A Love Letter to the Ensemble

by Liz

A Director’s Fangirling Over Actor’s without Character Names

I’m gearing up to direct another show and you know what? I am stupid in love with the ensemble! It isn’t cast yet, so I don’t mean the individual members. I am obsessed with this next show’s opportunity for a group of actors to work together in aiming for a unified effect in which each performer makes an essential contribution on behalf of the play. Every strike of inspiration, every idea that gets me geeking out, every conceptual piece of this theatrical puzzle that scintillates my creative brain is deeply, inextricably connected to the ensemble.

A Streetcar Named Desire, Centerpoint Legacy Theatre 2019

As I look over the work I’ve done in approximately the past year, I have worked with fantastic ensembles. “The Pirates of Penzance,” “A Streetcar Named Desire,” “Much Ado About Nothing,” and “All Shook Up” all seem like star power productions relying on the top-billed principals to pull the show along. Don’t get me wrong–the leads in these shows have been everything they needed to be. But it’s been the ensembles that have carried the show from one star-power moment to another. “Penzance” isn’t only arias. Without the neighborhood characters, the paperboy, the doctor or the nurse, “Streetcar” wouldn’t be a literary masterpiece. “Much Ado” has iconic side characters and an ensemble who’s presence in the pivotal wedding shame scene are essential to making that scene work. And Chad in “All Shook Up” can’t have an effect on the whole town unless the whole town gets effected. I have been so pleased with the ensemble work in each of these productions. But this next show…I get tingles just thinking about what we are going to get up to.

The Pirates of Penzance, Centerpoint Legacy Theatre, 2018

One of the most helpful things I’ve learned in regards to ensemble work is Anne Bogart’s Viewpoints of awareness. Improvisational training in the Viewpoints help an actor use his or her body in time and space to create meaning. The Viewpoints of Space include: shape, gesture, spatial relationship, architecture, and topography. The Viewpoints of Time include: tempo, duration, kinesthetic response, and repetition. An ensemble actor, trained in the Viewpoints can express an infinite array of relationships, conditions, emotions, themes, contrasts, ideas, abstractions and qualities without ever uttering a line of dialogue. This actor is worth his or her weight in gold.

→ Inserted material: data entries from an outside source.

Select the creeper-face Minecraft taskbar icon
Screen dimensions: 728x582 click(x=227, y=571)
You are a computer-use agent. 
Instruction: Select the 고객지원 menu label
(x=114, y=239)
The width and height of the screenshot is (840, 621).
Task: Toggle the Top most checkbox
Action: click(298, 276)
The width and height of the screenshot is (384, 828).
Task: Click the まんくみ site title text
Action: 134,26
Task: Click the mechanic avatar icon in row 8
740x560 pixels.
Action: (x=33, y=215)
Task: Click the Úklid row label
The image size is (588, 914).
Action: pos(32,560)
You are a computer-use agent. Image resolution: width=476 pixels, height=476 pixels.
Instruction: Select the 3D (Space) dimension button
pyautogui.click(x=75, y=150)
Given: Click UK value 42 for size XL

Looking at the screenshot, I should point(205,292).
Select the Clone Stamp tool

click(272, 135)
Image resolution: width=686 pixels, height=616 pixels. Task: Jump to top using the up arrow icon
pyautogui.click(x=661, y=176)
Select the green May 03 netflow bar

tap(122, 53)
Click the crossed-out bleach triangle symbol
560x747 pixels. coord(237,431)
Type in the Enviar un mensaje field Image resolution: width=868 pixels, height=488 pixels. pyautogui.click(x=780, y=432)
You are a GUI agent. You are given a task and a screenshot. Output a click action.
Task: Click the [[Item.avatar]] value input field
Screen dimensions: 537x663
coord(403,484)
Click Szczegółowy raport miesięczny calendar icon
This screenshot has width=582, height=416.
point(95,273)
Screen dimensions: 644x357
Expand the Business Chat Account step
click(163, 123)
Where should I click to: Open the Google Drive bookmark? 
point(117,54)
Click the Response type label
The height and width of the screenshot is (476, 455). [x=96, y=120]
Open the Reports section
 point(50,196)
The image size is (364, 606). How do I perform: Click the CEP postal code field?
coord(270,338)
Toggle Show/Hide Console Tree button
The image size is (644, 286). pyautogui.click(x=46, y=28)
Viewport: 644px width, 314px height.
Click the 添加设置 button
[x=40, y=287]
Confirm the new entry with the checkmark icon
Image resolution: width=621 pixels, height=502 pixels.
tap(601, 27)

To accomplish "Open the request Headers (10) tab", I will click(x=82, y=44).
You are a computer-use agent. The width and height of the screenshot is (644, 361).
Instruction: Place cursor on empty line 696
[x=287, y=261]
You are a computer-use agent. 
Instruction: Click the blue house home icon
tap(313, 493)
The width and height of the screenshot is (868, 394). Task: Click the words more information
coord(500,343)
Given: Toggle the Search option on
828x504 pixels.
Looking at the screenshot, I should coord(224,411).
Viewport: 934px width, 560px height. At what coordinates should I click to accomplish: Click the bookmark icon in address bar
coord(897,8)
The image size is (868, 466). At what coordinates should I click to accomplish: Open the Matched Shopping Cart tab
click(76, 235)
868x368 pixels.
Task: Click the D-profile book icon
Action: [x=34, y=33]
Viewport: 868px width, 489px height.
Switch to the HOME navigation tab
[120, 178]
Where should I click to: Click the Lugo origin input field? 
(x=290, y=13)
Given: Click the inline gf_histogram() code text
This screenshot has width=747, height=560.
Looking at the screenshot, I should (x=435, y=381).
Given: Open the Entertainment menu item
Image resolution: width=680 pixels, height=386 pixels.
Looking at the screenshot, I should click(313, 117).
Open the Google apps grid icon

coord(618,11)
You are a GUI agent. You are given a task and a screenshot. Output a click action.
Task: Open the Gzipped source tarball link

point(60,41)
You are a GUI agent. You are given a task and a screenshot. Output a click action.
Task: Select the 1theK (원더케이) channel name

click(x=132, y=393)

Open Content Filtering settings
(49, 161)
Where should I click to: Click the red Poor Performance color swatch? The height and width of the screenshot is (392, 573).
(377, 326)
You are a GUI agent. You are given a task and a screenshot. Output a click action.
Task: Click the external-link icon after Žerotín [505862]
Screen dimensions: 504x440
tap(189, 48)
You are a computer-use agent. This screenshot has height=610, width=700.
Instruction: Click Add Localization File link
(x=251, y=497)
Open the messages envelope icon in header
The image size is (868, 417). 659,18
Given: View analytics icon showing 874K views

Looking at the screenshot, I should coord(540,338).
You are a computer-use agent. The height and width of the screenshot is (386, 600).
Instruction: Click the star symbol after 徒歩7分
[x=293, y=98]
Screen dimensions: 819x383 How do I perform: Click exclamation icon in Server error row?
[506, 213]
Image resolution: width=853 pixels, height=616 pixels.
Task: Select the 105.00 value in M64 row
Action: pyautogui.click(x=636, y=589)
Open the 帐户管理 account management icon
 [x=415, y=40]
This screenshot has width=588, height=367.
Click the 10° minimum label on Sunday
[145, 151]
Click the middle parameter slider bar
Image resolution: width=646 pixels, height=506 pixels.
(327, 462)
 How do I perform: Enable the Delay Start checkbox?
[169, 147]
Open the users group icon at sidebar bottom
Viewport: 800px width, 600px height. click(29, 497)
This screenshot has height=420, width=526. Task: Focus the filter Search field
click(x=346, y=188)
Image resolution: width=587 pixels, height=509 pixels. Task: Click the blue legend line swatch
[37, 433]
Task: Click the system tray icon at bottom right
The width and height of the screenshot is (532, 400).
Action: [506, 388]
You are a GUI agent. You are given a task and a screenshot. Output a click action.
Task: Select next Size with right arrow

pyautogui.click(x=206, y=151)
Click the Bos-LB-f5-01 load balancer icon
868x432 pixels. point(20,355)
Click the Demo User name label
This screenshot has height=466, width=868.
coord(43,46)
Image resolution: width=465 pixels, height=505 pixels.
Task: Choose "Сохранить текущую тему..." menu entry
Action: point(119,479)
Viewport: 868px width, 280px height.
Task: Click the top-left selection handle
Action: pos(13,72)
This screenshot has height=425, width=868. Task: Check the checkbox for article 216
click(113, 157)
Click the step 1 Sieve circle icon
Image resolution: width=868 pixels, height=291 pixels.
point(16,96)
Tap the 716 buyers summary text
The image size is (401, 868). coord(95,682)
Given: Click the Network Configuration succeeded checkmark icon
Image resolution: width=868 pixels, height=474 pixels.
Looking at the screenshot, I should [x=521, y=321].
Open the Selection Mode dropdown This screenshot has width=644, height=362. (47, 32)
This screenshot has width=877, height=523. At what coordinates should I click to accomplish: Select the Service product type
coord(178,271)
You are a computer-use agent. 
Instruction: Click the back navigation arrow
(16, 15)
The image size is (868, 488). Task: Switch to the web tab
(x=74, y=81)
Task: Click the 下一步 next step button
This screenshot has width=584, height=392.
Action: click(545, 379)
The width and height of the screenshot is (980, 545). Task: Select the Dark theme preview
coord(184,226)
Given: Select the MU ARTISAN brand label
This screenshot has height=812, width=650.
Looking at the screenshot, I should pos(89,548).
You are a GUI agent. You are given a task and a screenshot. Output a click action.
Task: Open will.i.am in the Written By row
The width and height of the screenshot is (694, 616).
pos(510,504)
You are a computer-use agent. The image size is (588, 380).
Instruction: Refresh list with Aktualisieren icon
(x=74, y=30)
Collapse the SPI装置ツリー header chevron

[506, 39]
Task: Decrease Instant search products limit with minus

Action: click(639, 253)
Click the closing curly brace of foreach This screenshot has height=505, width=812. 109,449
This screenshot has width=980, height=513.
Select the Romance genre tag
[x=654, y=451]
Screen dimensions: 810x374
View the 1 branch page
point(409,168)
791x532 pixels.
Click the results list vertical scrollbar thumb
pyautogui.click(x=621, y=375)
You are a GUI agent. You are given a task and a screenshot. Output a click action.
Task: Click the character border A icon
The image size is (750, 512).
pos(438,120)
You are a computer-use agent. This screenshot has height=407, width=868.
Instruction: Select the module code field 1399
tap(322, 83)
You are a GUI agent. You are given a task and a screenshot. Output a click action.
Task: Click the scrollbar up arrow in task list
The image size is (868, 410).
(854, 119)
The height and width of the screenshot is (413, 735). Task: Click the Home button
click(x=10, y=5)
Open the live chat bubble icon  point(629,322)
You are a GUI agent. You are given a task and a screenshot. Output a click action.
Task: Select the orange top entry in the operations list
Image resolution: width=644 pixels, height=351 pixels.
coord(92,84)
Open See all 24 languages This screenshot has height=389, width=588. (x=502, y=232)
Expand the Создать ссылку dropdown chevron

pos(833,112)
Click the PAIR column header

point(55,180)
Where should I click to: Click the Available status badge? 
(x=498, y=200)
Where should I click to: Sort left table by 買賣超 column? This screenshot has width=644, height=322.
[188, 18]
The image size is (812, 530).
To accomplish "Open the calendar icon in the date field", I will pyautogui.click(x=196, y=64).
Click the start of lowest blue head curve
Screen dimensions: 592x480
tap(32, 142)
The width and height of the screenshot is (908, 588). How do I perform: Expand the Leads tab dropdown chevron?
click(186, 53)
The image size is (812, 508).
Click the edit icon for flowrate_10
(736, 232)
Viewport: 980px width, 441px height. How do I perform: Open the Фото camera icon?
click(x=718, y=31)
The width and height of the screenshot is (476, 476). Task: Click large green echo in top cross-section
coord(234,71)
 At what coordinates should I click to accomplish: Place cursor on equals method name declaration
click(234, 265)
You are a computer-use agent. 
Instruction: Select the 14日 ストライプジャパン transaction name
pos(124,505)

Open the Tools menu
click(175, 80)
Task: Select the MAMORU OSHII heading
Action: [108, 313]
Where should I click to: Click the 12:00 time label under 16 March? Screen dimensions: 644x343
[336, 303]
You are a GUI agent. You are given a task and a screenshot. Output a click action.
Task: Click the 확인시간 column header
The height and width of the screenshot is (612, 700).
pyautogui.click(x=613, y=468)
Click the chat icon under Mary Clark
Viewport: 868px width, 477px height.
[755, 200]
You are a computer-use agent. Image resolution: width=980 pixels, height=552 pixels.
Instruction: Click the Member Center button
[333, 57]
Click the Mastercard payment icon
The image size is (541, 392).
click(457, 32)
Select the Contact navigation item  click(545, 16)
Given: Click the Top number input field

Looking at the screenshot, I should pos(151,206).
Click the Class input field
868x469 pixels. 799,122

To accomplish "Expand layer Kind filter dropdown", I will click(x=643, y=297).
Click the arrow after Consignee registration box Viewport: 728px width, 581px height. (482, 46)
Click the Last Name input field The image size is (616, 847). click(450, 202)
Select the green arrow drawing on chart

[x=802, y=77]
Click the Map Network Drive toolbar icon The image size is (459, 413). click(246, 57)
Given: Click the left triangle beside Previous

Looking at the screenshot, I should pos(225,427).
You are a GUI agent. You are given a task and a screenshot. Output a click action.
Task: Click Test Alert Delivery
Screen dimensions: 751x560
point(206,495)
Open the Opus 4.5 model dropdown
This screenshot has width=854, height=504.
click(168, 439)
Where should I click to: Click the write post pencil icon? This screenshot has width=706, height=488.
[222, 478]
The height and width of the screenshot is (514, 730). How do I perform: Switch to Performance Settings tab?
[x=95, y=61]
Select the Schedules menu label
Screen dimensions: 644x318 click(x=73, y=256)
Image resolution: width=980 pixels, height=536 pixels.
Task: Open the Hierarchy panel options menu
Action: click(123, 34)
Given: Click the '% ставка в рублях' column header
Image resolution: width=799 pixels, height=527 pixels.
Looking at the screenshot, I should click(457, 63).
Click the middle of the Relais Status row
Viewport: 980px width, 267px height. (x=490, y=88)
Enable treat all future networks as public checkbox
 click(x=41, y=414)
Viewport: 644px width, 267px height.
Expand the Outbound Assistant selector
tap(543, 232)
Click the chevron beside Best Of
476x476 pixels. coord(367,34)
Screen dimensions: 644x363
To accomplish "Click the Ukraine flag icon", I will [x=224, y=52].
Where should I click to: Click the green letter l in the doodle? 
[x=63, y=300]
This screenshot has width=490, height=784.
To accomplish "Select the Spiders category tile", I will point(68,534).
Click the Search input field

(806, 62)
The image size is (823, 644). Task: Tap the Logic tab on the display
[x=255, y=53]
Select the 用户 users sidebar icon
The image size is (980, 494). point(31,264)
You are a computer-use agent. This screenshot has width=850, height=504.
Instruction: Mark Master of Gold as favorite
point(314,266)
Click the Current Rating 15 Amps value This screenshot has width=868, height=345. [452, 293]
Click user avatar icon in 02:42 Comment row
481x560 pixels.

The Pirates of Penzance, Centerpoint Legacy Theatre, 2018

An excellent ensemble actor is easy to block. With an understanding of the stage picture, script analysis, focus and energy, he or she will make organic choices that support the story. An excellent ensemble actor stays fresh in a scene, giving instead of taking and listening constantly. This actor may have to move sets, make inconvenient property storage choices, change wardrobe an annoying number of times, and flip through half the program to find their headshot and bio. But if you can act without dialogue, if you can contribute meaningfully to the performance without a character name, if you can tell the story without getting hung up on recognition, perks or conveniences, then you are the best kind of actor. And you are the actor I want to work with again and again.

Much Ado About Nothing, Next Stage Productions, 2019

And that’s why I’m so excited about my next show. “Peter and the Starcatcher” shows off it’s ensemble. It depends deeply on it’s ensemble. My Starcatcher ensemble is going to get an experiential education in the Viewpoints I paid University tuition to receive. They are going to get stage time in droves. And more than any of the other shows I’ve done in the past year, they are going to carry a show, from star-power moment to moment. I already love them. Whoever they are going to be.